====== PROVIDED DATA

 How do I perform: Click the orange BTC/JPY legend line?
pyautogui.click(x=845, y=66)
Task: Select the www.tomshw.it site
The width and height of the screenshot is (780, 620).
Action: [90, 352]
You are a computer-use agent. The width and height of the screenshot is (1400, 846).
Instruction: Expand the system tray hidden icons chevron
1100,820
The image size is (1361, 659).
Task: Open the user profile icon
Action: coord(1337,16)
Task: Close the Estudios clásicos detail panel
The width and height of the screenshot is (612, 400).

============

**PROBLEM DETAILS:**
Could you change "screenshot" to "screen capture" in the stretch from the line containing "You are a computer-use" through the end of the data, and return only those lines with nothing else altered?

**RESULT OF THIS EXERCISE:**
You are a computer-use agent. The width and height of the screen capture is (1400, 846).
Instruction: Expand the system tray hidden icons chevron
1100,820
The image size is (1361, 659).
Task: Open the user profile icon
Action: coord(1337,16)
Task: Close the Estudios clásicos detail panel
The width and height of the screen capture is (612, 400).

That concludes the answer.